Performance of Compact Heat Exchanger in Non-Perpendicular Cooling Airflows
During recent years the main focus in the vehicle industry has been on cutting the fuel consumption and emissions as well as improving the vehicle performance. To be able to meet these demands additional systems are being introduced into the vehicle. These implementations do not only affect the engine power and the emission levels, they also tend to increase the operating temperature in the engine bay, which in turn increases the cooling demand. Therefore, a trend toward increased cooling performance for vehicles is also seen. There are a number of solutions to solve this demand and for heavy vehicles the most suitable way is to install additional heat exchangers positioned at other locations in the vehicle, due to the limited underhood space. These extra heat exchangers may not be located in the most appropriate position and it is not unusual that the airflow is not perpendicular to the heat exchanger core. For some vehicles today these types of installations can already be seen. Therefore, it is important to evaluate the effects on cooling airflows. Since both heat transfer and pressure drop over the heat exchanger will be affected by the angled airflow these parameters as well as the flow field characteristics, have to be analysed and evaluated.
This thesis presents the evaluation of the performance of standard automotive compact heat exchangers and their performance in non-perpendicular airflows. Four angles have been tested to predict variances in pressure drop, heat transfer rates and airflow characteristics. Laboratory experiments and 3D Computational Fluid Dynamics (CFD) simulations have been conducted to study the effects. Methods have been developed to simulate heat exchangers in angled conditions as well as internal parts of the core. The results have been correlated with the experiments to find similarities and deviations.

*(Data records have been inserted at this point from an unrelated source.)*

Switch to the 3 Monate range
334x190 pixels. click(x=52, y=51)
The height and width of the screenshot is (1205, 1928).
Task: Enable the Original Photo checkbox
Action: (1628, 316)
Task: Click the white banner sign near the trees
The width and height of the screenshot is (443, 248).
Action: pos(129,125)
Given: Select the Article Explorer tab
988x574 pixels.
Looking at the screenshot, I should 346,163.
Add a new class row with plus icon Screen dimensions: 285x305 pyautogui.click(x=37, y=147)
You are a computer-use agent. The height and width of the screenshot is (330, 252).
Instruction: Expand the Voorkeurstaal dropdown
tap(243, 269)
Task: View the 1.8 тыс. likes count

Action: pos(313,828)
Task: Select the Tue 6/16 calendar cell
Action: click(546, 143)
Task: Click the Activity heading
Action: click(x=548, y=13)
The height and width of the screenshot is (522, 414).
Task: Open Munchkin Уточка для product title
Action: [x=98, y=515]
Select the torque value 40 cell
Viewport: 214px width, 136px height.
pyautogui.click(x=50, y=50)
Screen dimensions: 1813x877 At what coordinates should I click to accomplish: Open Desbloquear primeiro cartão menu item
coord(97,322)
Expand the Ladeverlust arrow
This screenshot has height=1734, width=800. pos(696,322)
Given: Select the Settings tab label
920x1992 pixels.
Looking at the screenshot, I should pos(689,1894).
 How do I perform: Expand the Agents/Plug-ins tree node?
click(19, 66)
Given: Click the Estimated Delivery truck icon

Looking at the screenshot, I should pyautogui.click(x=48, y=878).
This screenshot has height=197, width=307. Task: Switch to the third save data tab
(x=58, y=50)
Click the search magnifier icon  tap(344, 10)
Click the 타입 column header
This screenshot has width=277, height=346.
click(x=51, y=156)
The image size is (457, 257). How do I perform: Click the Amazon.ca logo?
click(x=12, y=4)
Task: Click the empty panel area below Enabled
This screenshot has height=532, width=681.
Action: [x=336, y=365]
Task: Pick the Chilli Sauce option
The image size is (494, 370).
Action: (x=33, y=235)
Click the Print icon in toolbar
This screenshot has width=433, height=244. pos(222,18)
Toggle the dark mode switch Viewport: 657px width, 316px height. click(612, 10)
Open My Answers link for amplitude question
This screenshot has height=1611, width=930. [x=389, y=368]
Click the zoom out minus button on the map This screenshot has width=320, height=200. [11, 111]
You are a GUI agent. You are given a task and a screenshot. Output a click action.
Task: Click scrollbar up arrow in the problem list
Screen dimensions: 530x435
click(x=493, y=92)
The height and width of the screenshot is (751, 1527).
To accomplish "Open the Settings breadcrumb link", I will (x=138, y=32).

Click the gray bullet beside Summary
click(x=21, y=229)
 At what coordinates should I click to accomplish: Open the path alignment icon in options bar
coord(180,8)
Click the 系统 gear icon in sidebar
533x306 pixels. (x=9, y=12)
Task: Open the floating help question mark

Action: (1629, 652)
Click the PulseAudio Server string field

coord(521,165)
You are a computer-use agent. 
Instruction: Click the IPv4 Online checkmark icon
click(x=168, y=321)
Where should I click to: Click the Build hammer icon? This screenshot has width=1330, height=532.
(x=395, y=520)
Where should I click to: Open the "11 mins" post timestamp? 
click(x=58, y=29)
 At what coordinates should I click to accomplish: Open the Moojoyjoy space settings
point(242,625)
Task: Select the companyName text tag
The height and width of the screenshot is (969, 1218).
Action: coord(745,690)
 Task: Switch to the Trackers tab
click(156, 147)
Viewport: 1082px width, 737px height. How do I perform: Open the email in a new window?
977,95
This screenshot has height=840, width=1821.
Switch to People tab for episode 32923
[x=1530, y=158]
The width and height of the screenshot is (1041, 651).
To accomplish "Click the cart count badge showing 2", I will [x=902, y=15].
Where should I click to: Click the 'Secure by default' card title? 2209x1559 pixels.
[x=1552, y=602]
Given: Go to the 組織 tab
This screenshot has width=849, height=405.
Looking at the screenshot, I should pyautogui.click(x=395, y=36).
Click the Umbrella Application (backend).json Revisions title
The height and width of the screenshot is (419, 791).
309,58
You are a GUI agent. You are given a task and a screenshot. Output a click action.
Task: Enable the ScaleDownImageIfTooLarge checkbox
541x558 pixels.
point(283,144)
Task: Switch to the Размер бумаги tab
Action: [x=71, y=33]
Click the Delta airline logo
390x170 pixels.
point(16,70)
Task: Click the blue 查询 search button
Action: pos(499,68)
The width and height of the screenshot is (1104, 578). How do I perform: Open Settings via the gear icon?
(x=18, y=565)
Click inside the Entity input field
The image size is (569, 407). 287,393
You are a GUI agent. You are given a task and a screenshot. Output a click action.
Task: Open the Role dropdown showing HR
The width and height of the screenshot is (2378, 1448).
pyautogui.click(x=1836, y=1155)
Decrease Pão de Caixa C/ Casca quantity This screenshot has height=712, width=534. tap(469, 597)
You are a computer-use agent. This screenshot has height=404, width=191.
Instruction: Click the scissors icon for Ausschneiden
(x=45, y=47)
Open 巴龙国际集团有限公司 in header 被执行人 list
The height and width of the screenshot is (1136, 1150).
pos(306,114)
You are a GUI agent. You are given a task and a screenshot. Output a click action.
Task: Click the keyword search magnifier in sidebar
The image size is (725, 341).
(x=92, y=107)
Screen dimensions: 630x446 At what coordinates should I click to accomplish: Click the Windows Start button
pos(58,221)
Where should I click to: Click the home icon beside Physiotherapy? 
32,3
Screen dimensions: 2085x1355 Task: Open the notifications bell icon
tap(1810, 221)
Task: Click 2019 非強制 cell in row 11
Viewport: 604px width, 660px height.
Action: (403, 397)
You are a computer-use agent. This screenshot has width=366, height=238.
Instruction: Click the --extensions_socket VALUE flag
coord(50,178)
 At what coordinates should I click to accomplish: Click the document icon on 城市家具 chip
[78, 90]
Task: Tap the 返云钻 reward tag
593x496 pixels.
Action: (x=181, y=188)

The results showed that the additional loss due to the angling of the heat exchanger, is due to the forced re-direction of the airflow into the core. This loss is increased with the magnitude of the angling. Neither the static pressure drop nor the heat transfer rate was significantly affected by the inclination angle of the heat exchanger relative to the airflow. To reduce the pressure drop within the installation the surrounding geometries had to be considered to prevent areas of losses. If a specific installation is going to be evaluated the information presented in this thesis is of great importance and could be used to find an optimal design for the system.